→ STORED RECORDS:

···

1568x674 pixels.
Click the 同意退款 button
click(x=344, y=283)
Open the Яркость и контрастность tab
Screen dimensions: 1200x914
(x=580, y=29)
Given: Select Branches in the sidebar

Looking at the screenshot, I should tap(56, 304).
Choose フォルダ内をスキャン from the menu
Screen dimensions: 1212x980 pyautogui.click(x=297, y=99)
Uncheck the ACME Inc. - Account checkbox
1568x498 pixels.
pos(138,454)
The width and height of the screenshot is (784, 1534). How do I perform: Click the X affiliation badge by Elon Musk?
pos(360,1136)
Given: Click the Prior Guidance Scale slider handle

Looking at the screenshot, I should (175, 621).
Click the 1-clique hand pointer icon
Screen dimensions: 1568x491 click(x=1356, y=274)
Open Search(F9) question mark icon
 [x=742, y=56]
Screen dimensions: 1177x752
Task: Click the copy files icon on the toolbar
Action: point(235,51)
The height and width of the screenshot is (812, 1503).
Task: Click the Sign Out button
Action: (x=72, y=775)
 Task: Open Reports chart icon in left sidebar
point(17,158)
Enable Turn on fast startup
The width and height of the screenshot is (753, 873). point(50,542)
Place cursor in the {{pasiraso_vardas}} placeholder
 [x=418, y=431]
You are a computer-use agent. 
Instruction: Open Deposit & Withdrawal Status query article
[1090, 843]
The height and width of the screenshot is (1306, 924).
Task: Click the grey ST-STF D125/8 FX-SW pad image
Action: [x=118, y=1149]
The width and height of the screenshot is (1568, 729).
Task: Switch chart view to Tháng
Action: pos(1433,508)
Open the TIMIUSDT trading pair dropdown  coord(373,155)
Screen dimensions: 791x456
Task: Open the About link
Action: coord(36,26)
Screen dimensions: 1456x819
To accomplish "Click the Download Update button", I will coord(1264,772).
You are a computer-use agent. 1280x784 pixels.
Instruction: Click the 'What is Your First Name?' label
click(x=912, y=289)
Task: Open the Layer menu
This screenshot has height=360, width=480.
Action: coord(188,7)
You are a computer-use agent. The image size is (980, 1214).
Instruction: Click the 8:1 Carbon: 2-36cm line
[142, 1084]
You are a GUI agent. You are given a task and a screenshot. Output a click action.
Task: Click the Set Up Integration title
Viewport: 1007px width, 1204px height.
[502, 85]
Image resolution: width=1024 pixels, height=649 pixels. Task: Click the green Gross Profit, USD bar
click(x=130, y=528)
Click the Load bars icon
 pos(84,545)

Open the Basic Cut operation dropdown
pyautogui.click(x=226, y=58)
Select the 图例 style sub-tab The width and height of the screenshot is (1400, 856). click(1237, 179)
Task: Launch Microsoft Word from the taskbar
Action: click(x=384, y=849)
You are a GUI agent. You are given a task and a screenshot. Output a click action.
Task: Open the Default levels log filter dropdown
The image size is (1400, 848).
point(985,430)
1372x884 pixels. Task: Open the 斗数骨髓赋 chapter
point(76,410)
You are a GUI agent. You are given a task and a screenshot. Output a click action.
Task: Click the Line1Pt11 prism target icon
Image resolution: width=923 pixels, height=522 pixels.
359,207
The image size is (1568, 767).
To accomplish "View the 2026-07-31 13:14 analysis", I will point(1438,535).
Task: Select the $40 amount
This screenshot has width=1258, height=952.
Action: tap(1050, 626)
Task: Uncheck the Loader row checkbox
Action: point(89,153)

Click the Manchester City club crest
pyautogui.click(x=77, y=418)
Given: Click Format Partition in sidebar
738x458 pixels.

···

→ AIM:
Could you copy out every item above, word for word and in the same order?

→ ANSWER TO THIS TASK:
1568x674 pixels.
Click the 同意退款 button
click(x=344, y=283)
Open the Яркость и контрастность tab
Screen dimensions: 1200x914
(x=580, y=29)
Given: Select Branches in the sidebar

Looking at the screenshot, I should tap(56, 304).
Choose フォルダ内をスキャン from the menu
Screen dimensions: 1212x980 pyautogui.click(x=297, y=99)
Uncheck the ACME Inc. - Account checkbox
1568x498 pixels.
pos(138,454)
The width and height of the screenshot is (784, 1534). How do I perform: Click the X affiliation badge by Elon Musk?
pos(360,1136)
Given: Click the Prior Guidance Scale slider handle

Looking at the screenshot, I should (175, 621).
Click the 1-clique hand pointer icon
Screen dimensions: 1568x491 click(x=1356, y=274)
Open Search(F9) question mark icon
 [x=742, y=56]
Screen dimensions: 1177x752
Task: Click the copy files icon on the toolbar
Action: point(235,51)
The height and width of the screenshot is (812, 1503).
Task: Click the Sign Out button
Action: (x=72, y=775)
 Task: Open Reports chart icon in left sidebar
point(17,158)
Enable Turn on fast startup
The width and height of the screenshot is (753, 873). point(50,542)
Place cursor in the {{pasiraso_vardas}} placeholder
 [x=418, y=431]
You are a computer-use agent. 
Instruction: Open Deposit & Withdrawal Status query article
[1090, 843]
The height and width of the screenshot is (1306, 924).
Task: Click the grey ST-STF D125/8 FX-SW pad image
Action: [x=118, y=1149]
The width and height of the screenshot is (1568, 729).
Task: Switch chart view to Tháng
Action: pos(1433,508)
Open the TIMIUSDT trading pair dropdown  coord(373,155)
Screen dimensions: 791x456
Task: Open the About link
Action: coord(36,26)
Screen dimensions: 1456x819
To accomplish "Click the Download Update button", I will coord(1264,772).
You are a computer-use agent. 1280x784 pixels.
Instruction: Click the 'What is Your First Name?' label
click(x=912, y=289)
Task: Open the Layer menu
This screenshot has height=360, width=480.
Action: coord(188,7)
You are a computer-use agent. The image size is (980, 1214).
Instruction: Click the 8:1 Carbon: 2-36cm line
[142, 1084]
You are a GUI agent. You are given a task and a screenshot. Output a click action.
Task: Click the Set Up Integration title
Viewport: 1007px width, 1204px height.
[502, 85]
Image resolution: width=1024 pixels, height=649 pixels. Task: Click the green Gross Profit, USD bar
click(x=130, y=528)
Click the Load bars icon
 pos(84,545)

Open the Basic Cut operation dropdown
pyautogui.click(x=226, y=58)
Select the 图例 style sub-tab The width and height of the screenshot is (1400, 856). click(1237, 179)
Task: Launch Microsoft Word from the taskbar
Action: click(x=384, y=849)
You are a GUI agent. You are given a task and a screenshot. Output a click action.
Task: Open the Default levels log filter dropdown
The image size is (1400, 848).
point(985,430)
1372x884 pixels. Task: Open the 斗数骨髓赋 chapter
point(76,410)
You are a GUI agent. You are given a task and a screenshot. Output a click action.
Task: Click the Line1Pt11 prism target icon
Image resolution: width=923 pixels, height=522 pixels.
359,207
The image size is (1568, 767).
To accomplish "View the 2026-07-31 13:14 analysis", I will point(1438,535).
Task: Select the $40 amount
This screenshot has width=1258, height=952.
Action: tap(1050, 626)
Task: Uncheck the Loader row checkbox
Action: point(89,153)

Click the Manchester City club crest
pyautogui.click(x=77, y=418)
Given: Click Format Partition in sidebar
738x458 pixels.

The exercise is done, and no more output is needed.